--- start of Excerpted passage ---

I vote for Zucker, the little takoyaki octopus food. He is so cute. ( ' v ' )


----------



## elimaycry (Apr 14, 2020)

i have zucker in my nh island and he honestly makes me hungry every time i look at him .... i had marina in nl and she was pretty cute too but zucker is my favourite now !!


----------



## Kaiaa (Apr 14, 2020)

I love them all but if I had to rank them, Zucker is first! He’s just so cute and I love his theme!


----------



## Hanif1807 (Apr 14, 2020)

Marina, others are fine

I wonder if they're gonna add more Octopus villagers in the future. That'd be great


----------



## --Maya-- (Nov 21, 2020)

1. Zucker. Little ball of takoyaki who I will do everything to protect from getting eaten. Also a sushi chef (lol. he actually makes vegetarian sushi.)
2. Octavian. Former astronaut but retired now. (I gave him the shirt from filbert's rocket cookie in pocket camp.) His home looks like space, where he feels most at home.
3. Marina. Basically a mermaid.


----------



## ReeBear (Nov 21, 2020)

Marina owns my heart and was the first villager who moved onto Gont who I knew was staying forever  She's so cute (especially dressed in yellow or blue), looks constantly anxious, and is a precious bab who I will protect from any harm


----------



## itsmxuse (Nov 21, 2020)

I adore Octavian, he was the first ever octopus I came across and even if he is grumpy you can’t help but love him. I hope to maybe have it back on my island one day


----------



## Halloqueen (Nov 21, 2020)

I've been fond of Octavian since the GameCube game, when he was the only Octopus villager, and he is still my favorite of the three. I actually had him in the GameCube game, as he moved into my town after I visited my friend's town one day. Unfortunately he moved out, but I eventually reclaimed him in New Leaf and he's been with me for years.

Marina's my second favorite. She has also long been a resident of that same New Leaf town alongside Octavian.

Not a fan of Zucker. I usually prefer more unique designs and I recognize Zucker's reference, but I just really don't enjoy his design at all.


----------



## matt2019 (Nov 21, 2020)

Marine definitely


----------



## AlyssaAC (Nov 21, 2020)

Gosh, it was a little hard to choose between Marina and Zucker, but my vote goes to Marina. I love the color pink and she looks sooo good in it. Plus, the couple times I had her in New Leaf, she was a total sweetheart to me. She is really so nice.


----------



## matt2019 (Nov 21, 2020)

A l y s s a said:


> Gosh, it was a little hard to choose between Marina and Zucker, but my vote goes to Marina. I love the color pink and she looks sooo good in it. Plus, the couple times I had her in New Leaf, she was a total sweetheart to me. She is really so nice.


I’m actually not a huge Zucker fan tbh


----------



## MiniPocketWorld (Nov 21, 2020)

--- end of Excerpted passage ---
--- start of Extracted information ---

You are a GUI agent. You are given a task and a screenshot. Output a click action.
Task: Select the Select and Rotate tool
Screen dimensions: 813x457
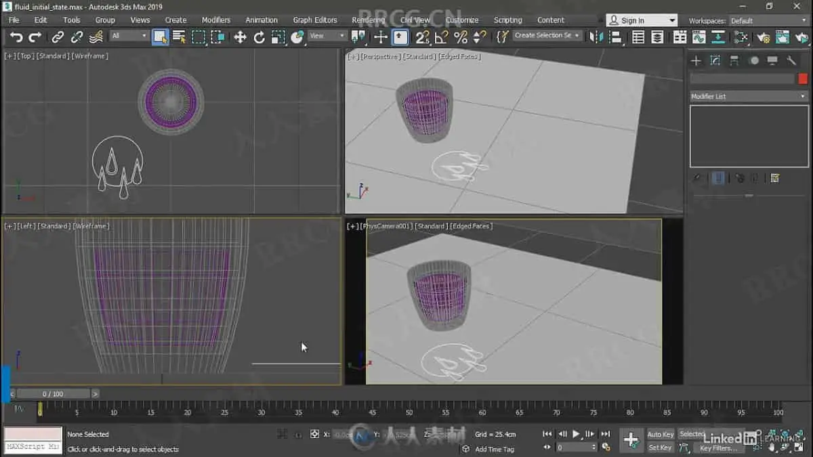pos(259,37)
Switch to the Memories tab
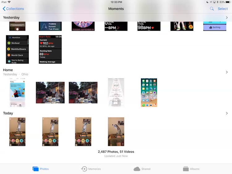 91,169
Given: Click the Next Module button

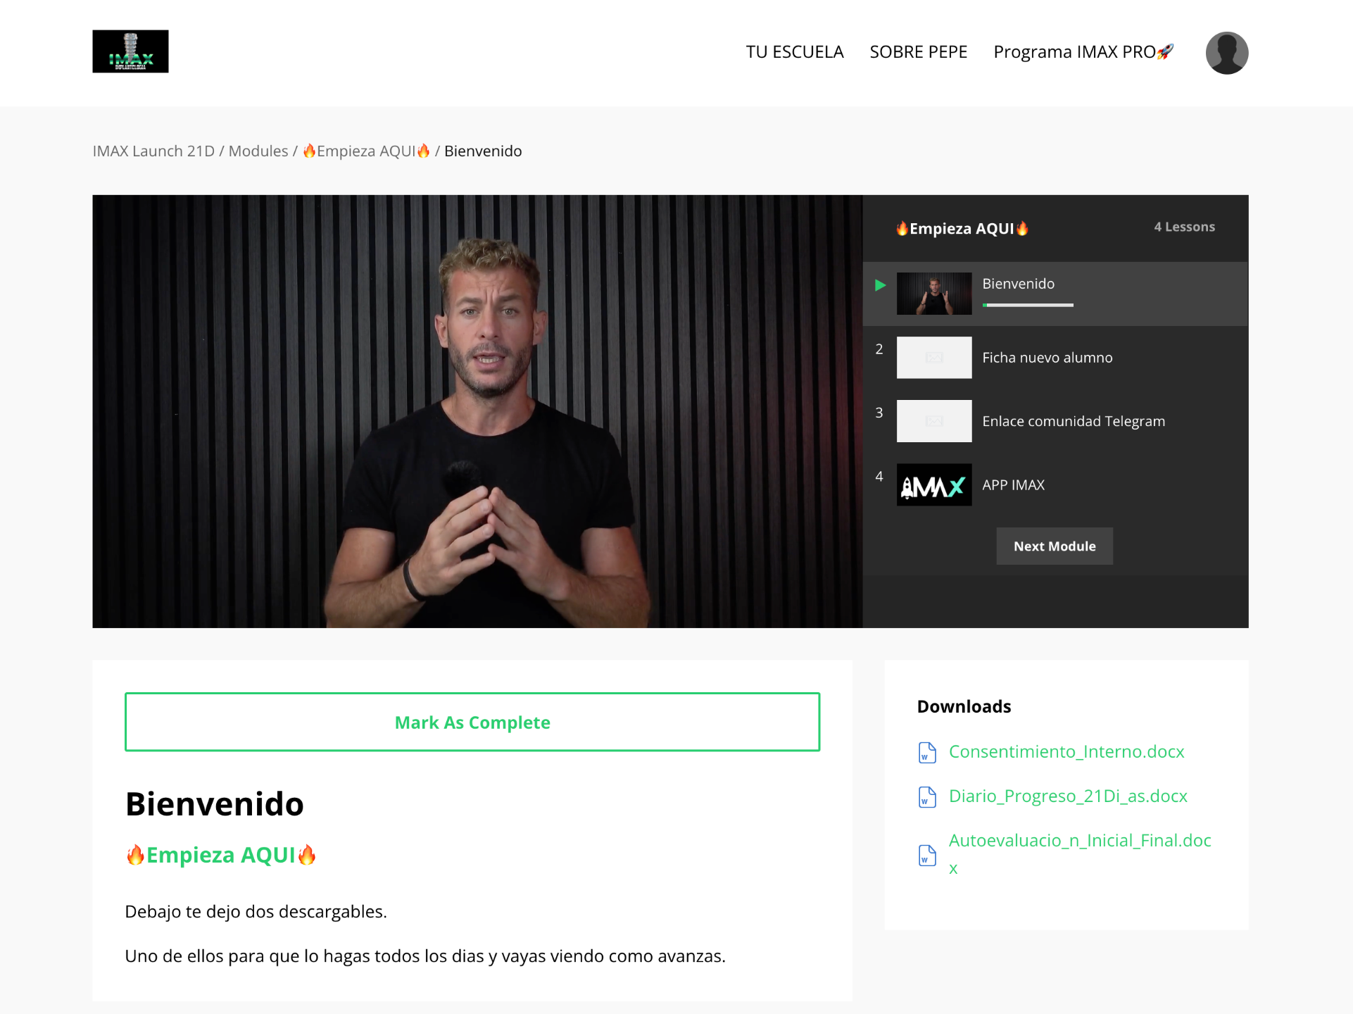Looking at the screenshot, I should pos(1055,546).
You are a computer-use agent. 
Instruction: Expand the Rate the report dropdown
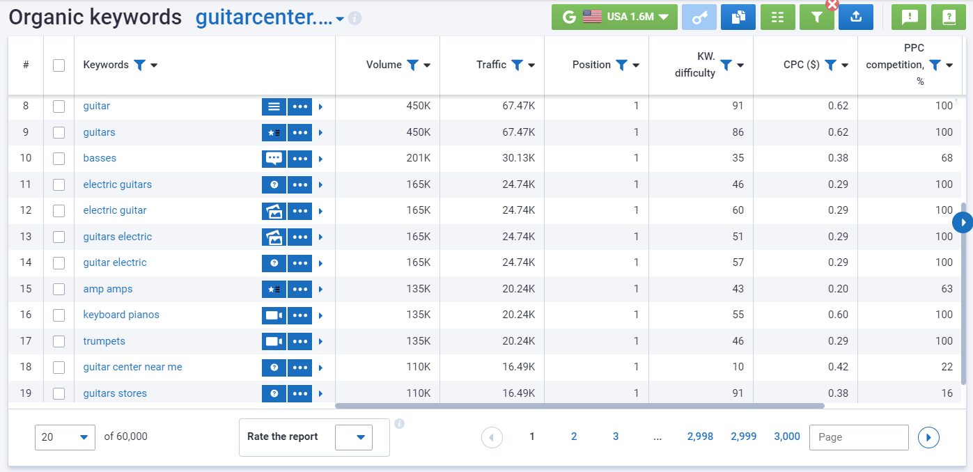click(x=354, y=437)
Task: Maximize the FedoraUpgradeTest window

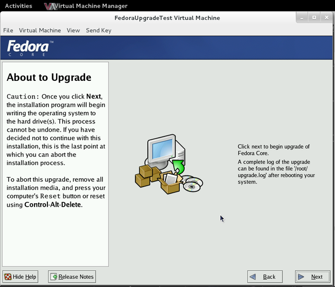Action: tap(314, 17)
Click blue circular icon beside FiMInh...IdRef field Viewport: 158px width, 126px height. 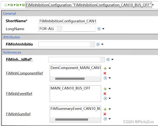108,60
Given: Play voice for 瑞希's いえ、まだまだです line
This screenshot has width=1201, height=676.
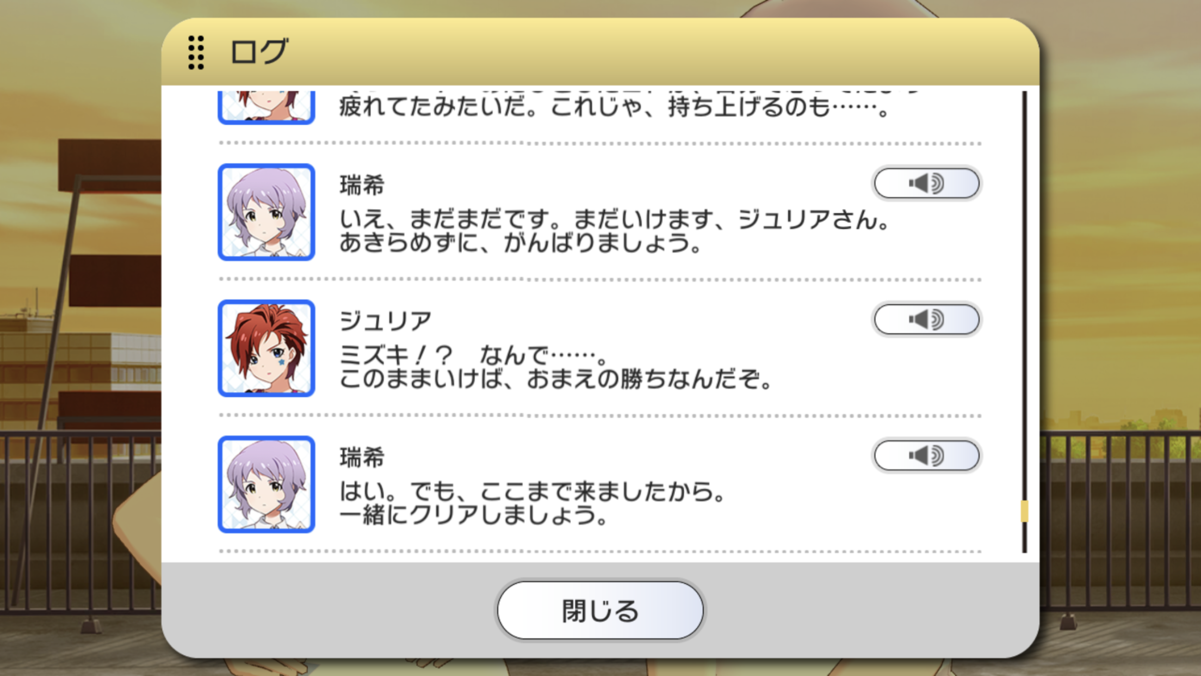Looking at the screenshot, I should click(x=926, y=183).
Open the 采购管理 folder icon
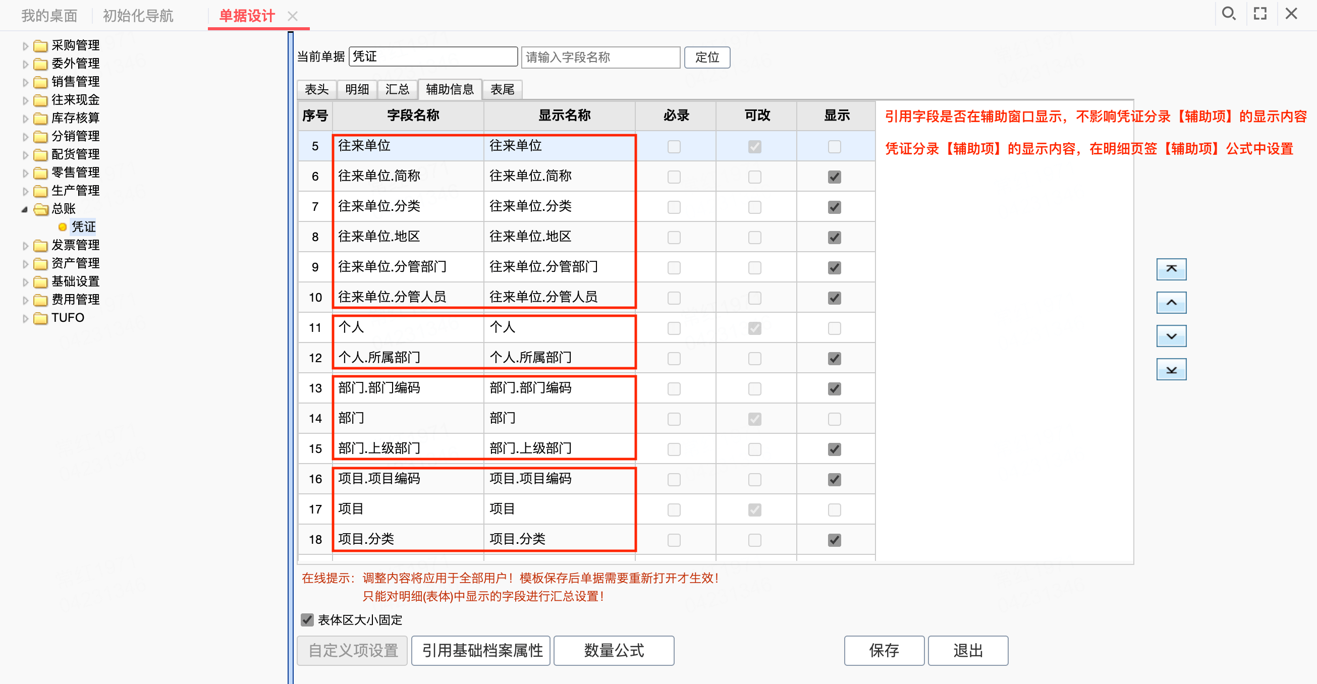This screenshot has height=684, width=1317. [40, 46]
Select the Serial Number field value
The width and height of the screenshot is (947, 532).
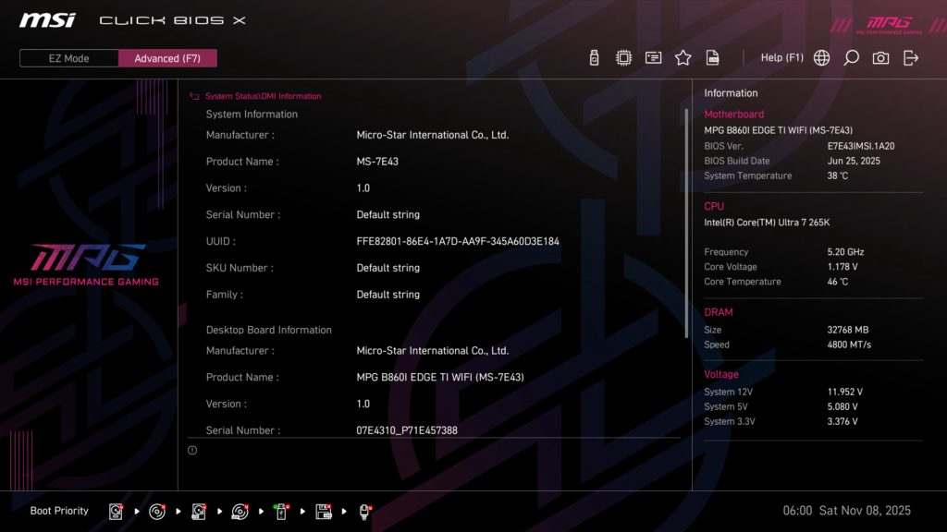pyautogui.click(x=390, y=214)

--- end of Extracted information ---

◆ Your tasks
1 - In the octopus villager thread, rewrite the paragraph beginning "I've been fond of Octavian since the GameCube game" as a shorter passage that keeps its main facts.
2 - List the username of every poster in the octopus villager thread whose post is dated Apr 14, 2020.
3 - Write out part of the octopus villager thread word for word. Begin at the words "I've been fond" and stop after "me for years.".

◆ Answers given
1 - Octavian has been this poster's favorite octopus villager since the GameCube game, when he was the only one. He moved into the poster's town there after a visit to a friend's town, then later moved out. The poster got him back in New Leaf, and he has stayed for years.

2 - elimaycry, Kaiaa, Hanif1807

3 -
I've been fond of Octavian since the GameCube game, when he was the only Octopus villager, and he is still my favorite of the three. I actually had him in the GameCube game, as he moved into my town after I visited my friend's town one day. Unfortunately he moved out, but I eventually reclaimed him in New Leaf and he's been with me for years.